[Work instruction]
Return all of the lines below exactly as they are.

___ Data under study

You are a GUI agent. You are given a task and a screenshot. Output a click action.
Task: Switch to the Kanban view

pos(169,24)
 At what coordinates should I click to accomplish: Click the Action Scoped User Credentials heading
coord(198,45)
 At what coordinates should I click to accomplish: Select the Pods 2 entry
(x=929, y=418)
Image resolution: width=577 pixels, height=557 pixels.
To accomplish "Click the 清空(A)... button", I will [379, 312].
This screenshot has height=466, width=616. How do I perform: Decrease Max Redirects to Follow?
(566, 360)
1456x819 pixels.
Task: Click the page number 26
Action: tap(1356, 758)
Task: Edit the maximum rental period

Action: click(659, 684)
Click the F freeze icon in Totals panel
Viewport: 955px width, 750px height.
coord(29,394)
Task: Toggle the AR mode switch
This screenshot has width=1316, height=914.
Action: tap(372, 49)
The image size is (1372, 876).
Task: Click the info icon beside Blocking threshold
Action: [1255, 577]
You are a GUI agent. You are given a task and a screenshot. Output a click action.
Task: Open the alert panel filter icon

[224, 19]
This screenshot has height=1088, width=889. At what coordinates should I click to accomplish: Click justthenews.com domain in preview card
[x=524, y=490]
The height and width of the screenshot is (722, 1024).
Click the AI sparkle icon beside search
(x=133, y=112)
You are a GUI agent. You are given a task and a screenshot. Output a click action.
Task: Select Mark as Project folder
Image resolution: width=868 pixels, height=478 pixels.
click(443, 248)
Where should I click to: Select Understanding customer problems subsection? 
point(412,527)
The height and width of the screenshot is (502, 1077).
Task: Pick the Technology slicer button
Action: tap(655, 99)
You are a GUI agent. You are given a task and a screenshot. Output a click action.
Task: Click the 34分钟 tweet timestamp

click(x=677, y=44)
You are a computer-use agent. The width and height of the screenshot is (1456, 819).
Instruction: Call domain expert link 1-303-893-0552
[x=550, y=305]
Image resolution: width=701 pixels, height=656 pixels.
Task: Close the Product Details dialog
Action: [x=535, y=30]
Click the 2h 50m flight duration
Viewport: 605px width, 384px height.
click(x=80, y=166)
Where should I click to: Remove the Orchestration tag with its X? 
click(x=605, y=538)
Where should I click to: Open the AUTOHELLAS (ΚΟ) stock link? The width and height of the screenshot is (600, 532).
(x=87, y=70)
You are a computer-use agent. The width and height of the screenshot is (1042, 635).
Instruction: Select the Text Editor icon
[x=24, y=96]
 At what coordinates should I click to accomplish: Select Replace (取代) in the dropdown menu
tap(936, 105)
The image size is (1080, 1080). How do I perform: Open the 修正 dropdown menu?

______

[The completed task]
You are a GUI agent. You are given a task and a screenshot. Output a click action.
Task: Switch to the Kanban view

pos(169,24)
 At what coordinates should I click to accomplish: Click the Action Scoped User Credentials heading
coord(198,45)
 At what coordinates should I click to accomplish: Select the Pods 2 entry
(x=929, y=418)
Image resolution: width=577 pixels, height=557 pixels.
To accomplish "Click the 清空(A)... button", I will [379, 312].
This screenshot has height=466, width=616. How do I perform: Decrease Max Redirects to Follow?
(566, 360)
1456x819 pixels.
Task: Click the page number 26
Action: tap(1356, 758)
Task: Edit the maximum rental period

Action: click(659, 684)
Click the F freeze icon in Totals panel
Viewport: 955px width, 750px height.
coord(29,394)
Task: Toggle the AR mode switch
This screenshot has width=1316, height=914.
Action: tap(372, 49)
The image size is (1372, 876).
Task: Click the info icon beside Blocking threshold
Action: [1255, 577]
You are a GUI agent. You are given a task and a screenshot. Output a click action.
Task: Open the alert panel filter icon

[224, 19]
This screenshot has height=1088, width=889. At what coordinates should I click to accomplish: Click justthenews.com domain in preview card
[x=524, y=490]
The height and width of the screenshot is (722, 1024).
Click the AI sparkle icon beside search
(x=133, y=112)
You are a GUI agent. You are given a task and a screenshot. Output a click action.
Task: Select Mark as Project folder
Image resolution: width=868 pixels, height=478 pixels.
click(443, 248)
Where should I click to: Select Understanding customer problems subsection? 
point(412,527)
The height and width of the screenshot is (502, 1077).
Task: Pick the Technology slicer button
Action: tap(655, 99)
You are a GUI agent. You are given a task and a screenshot. Output a click action.
Task: Click the 34分钟 tweet timestamp

click(x=677, y=44)
You are a computer-use agent. The width and height of the screenshot is (1456, 819).
Instruction: Call domain expert link 1-303-893-0552
[x=550, y=305]
Image resolution: width=701 pixels, height=656 pixels.
Task: Close the Product Details dialog
Action: [x=535, y=30]
Click the 2h 50m flight duration
Viewport: 605px width, 384px height.
click(x=80, y=166)
Where should I click to: Remove the Orchestration tag with its X? 
click(x=605, y=538)
Where should I click to: Open the AUTOHELLAS (ΚΟ) stock link? The width and height of the screenshot is (600, 532).
(x=87, y=70)
You are a computer-use agent. The width and height of the screenshot is (1042, 635).
Instruction: Select the Text Editor icon
[x=24, y=96]
 At what coordinates should I click to accomplish: Select Replace (取代) in the dropdown menu
tap(936, 105)
The image size is (1080, 1080). How do I perform: Open the 修正 dropdown menu?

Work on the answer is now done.